As Fassbender said, the technology enables “real-time visibility into the entire clinical trial supply chain.” When data is entered into a blockchain, it “cannot be deleted and all changes are tracked.” Because of this accountability, there is value throughout the supply chain -- drug safety, patient safety, and clinical trials management.
Dhillon explained that “blockchain technology has the potential to help solve many challenges facing the clinical trials process, such as accurately reproducing and sharing data, privacy concerns, and patient enrollment strategies. Perhaps most importantly, through its ability to track events in chronological order and with full transparency, blockchain allows for high level of data authenticity throughout the whole document flow in a clinical trial, ensuring trust of the data and its integrity.”
Blockchain might be able to facilitate communication between physicians and patients at the time of the clinical trial by means of smart contracts,” according to Dhillon, who thinks that it may “promote transparency and traceability throughout the process.” Block chain may also help to solve what could be one of the biggest challenges of clinical trials: patient enrollment. Dhillon, who believes that blockchain could help companies to improve the quality and quantity of patients available to participate, added, “A majority of patients have no idea that these clinical trials are even in operation, or that they could benefit from the treatments on offer.”
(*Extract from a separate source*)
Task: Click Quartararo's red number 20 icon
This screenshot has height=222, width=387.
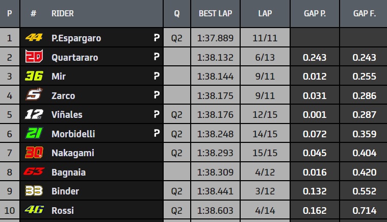Action: point(34,57)
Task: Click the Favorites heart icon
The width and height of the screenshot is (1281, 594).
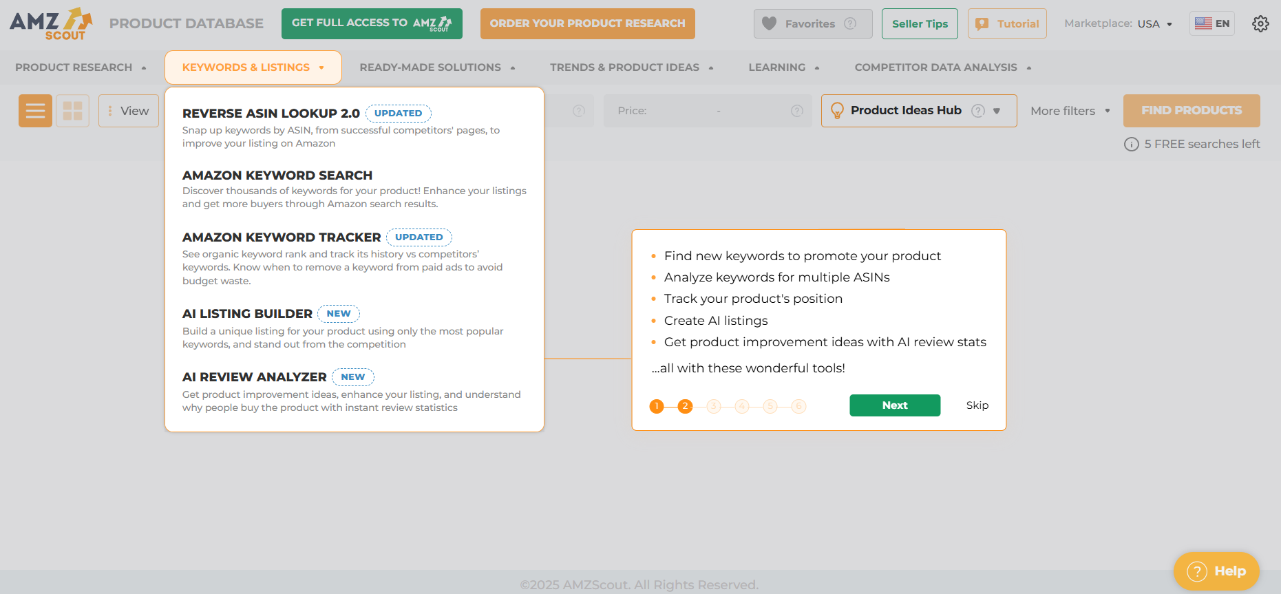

As she said, “In theory, patients could store medical data anonymously in individual transactions on the blockchain, visible only to trial recruiters, who could then reach out to patients if their data qualifies for the trial – this being incredibly beneficial to both the scientists conducting the trial and patients who are struggling to find viable treatment options.”
Acknowledging that the implementation of blockchain is still in the very early phases within the drug industry, Dhillon said that more than 60 percent of pharmaceutical executives are planning to implement a blockchain solution in the coming years, but “the exact process of how this can be done is still widely under discussion.” In addition, in contract research and manufacturing organizations, blockchain is in such early stages of implementation that the companies have made any major acquisitions. Other kinds of providers, including Certara, Alpha Genesis, and Scientist.com, have used blockchain technology as part of various functions in their companies.
Results Healthcare has projected that the blockchain market could soon see merger and acquisition activity, because private equity companies have expressed interest in the laboratory automation market and cloud-based solutions. BIS Research has estimate that blockchain technology in health care will expand to more than $5.61 billion by the end of 2025. Because of this growth, venture capital firms and investors are beginning to show interest in the blockchain technology phenomenon.